Mas o projeto atual do Uber, que
por enquanto funcionará apenas como um teste, só parece excitante se você
pensar nele com essa atitude de gente, o futuro é muito louco. Embora talvez
algum dia olhemos para trás e vejamos esse como um marco na história da
tecnologia, o futuro próximo soa bastante meia-boca. Em troca de uma corrida
grátis, você vive esta maravilhosa experiência (narrada no artigo da Businessweek que anunciou a mudança):
“Por enquanto, os carros usados
no teste do Uber viajam com um motorista de segurança, como determina a lei e o
bom senso. Esses engenheiros profissionais sentam com as mãos junto ao volante,
prontos para assumir o controle do carro caso surja um obstáculo inesperado. Um
copiloto, no assento do passageiro, faz anotações num laptop, e tudo o que
acontece é gravado por câmeras dentro e fora do carro para que qualquer
problema possa ser analisado e solucionado. Cada carro também é equipado com um
tablet no banco de trás, desenhado para mostrar aos passageiros que eles estão
num carro autônomo e explicando o que está acontecendo. ‘Nossa meta é acabar
com o hábito de ter motoristas no carro, por isso não queremos que os
passageiros conversem com nossos motoristas de segurança’, diz Raffi Krikorian,
diretor de engenharia do Uber.”
Esses engenheiros profissionais,
portanto, não são motoristas de Uber comuns. Não há emprego temporário num
carro automático para o cara recém-demitido que dirige um Uber para pagar as
contas.
Quando li esse trecho da
reportagem da Businessweek, minha mente se concentrou numa cena
imaginária em que uns estudantes universitários bêbados chamam aleatoriamente
um Uber sem motorista e são repreendidos por um “motorista de segurança” que
pede silêncio enquanto mantém seus dedos a alguns milímetros do volante,
conforme determinado pelo Uber. Ao lado dele, um copiloto silencioso digita
furiosamente num laptop – Notas: passageiros beligerantes e não-cooperativos
pediram a música “Panda” de Desiigner.
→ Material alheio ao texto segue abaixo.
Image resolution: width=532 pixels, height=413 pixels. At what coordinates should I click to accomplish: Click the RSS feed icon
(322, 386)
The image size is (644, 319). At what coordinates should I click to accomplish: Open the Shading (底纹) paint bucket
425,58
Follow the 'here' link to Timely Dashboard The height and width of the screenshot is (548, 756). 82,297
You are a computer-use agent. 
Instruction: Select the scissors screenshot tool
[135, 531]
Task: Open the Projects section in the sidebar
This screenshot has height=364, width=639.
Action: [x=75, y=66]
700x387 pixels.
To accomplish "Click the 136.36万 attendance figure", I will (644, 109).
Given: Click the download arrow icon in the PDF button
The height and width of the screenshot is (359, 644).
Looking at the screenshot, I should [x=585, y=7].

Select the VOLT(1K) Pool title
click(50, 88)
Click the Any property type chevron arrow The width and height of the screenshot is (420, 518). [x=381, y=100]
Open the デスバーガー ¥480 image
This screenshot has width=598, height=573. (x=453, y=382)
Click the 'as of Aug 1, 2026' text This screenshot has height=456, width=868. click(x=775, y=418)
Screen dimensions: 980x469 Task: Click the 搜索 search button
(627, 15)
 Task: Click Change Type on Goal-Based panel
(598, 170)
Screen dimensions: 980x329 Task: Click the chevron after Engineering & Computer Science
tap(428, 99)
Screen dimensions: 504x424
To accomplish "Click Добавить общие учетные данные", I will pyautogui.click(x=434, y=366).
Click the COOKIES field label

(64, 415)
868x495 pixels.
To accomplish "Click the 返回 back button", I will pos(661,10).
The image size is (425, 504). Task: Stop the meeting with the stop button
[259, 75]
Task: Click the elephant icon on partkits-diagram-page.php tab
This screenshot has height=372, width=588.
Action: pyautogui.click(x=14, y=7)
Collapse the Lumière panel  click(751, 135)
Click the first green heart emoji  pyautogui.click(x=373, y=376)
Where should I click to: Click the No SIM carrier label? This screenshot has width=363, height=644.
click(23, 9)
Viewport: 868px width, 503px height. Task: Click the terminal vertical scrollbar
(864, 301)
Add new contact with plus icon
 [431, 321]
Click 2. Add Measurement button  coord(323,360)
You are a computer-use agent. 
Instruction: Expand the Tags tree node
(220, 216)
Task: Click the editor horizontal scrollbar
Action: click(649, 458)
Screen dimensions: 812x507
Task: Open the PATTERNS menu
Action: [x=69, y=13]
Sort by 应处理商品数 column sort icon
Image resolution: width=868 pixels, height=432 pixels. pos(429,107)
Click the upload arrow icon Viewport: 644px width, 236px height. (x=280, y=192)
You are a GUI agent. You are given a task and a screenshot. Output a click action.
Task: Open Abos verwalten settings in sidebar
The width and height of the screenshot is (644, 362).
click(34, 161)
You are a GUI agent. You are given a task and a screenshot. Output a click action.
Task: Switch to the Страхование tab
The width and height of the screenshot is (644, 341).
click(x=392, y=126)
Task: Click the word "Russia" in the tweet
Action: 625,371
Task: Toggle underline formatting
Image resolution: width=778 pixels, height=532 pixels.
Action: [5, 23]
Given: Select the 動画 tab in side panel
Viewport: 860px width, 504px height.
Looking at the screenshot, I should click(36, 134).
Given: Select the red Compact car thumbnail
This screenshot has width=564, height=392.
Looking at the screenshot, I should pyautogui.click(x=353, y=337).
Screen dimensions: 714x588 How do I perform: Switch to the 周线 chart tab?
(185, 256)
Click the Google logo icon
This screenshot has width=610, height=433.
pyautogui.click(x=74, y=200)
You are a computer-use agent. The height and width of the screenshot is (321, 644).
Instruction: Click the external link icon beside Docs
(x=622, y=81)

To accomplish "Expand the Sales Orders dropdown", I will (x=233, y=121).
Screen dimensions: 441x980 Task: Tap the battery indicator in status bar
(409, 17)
O pedido foi negado. Enquanto isso,
uma lágrima escorre pelo rosto de uma mãe solteira que está ao lado numa van
parada, sem nenhuma solicitação de corridas em seu Uber. Em algum lugar, o CEO
do Uber, Travis Kalanick, sorri enquanto ela desativa o app e vai para casa
jantar em frente à TV.
Talvez eu tenha uma imaginação
hiperativa, mas, tirando o fato de que é uma novidade, por que você iria querer
andar nesse carro? É só um período de testes, claro, mas o Uber não explicou
por que quer passageiros nesses carros no momento. É para mudar a maneira como
o público vê os carros sem motorista? É puramente pelo marketing, ou pela
excitação de participar da loteria do carro sem motorista (outra vez, o Uber
selecionará os passageiros aleatoriamente; não se sabe se eles poderão ou não
escolher se farão parte do teste)? Duas pessoas da equipe de relações-públicas
do Uber mandaram meu pedido de resposta a outras pessoas da equipe, mas ninguém
me respondeu.
É difícil entender como o sistema
atual vai inspirar muita confiança na versão inicial da tecnologia. O artigo da
Businessweek afirma que o motorista-robô do Uber não sabe circular bem
pelas pontes de Pittsburgh e que o carro sai do modo automático regularmente
porque não sabe lidar bem com o tráfego.
Esses são pequenos problemas que
estão longe de ser falhas incontornáveis e não dizem nada a respeito do futuro
definitivo da tecnologia de carros sem motorista. Mas a insistência do Uber em
levar essa tecnologia ao público agora, em seu estado atual, só mostra o quanto
Kalanick está impacientemente irritado com a ideia de que ele tem que pagar
algo aos motoristas.
“Quando não há nenhum outro cara
no carro além do passageiro, o custo de tomar um Uber se torna mais barato que
o custo de ter um carro. Aí está a mágica: se você baixar esse preço a ponto de
que seja mais baixo para todos do que o custo de ter um carro, o hábito de ter
um carro desaparece”, disse Kalanick em 2014.
Não fica nem um pouco
subentendido que, para Kalanick, o fato de a empresa depender de um batalhão de
“caras” humanos é uma fraqueza comercial, um custo desnecessário. A batalha
contra o Uber nunca foi contra os taxistas – torná-los irrelevantes foi apenas
um subproduto da meta final do Uber. A verdadeira ineficiência de mercado que Kalanick
sempre quis explorar é o mercado de humanos que trabalham como motoristas.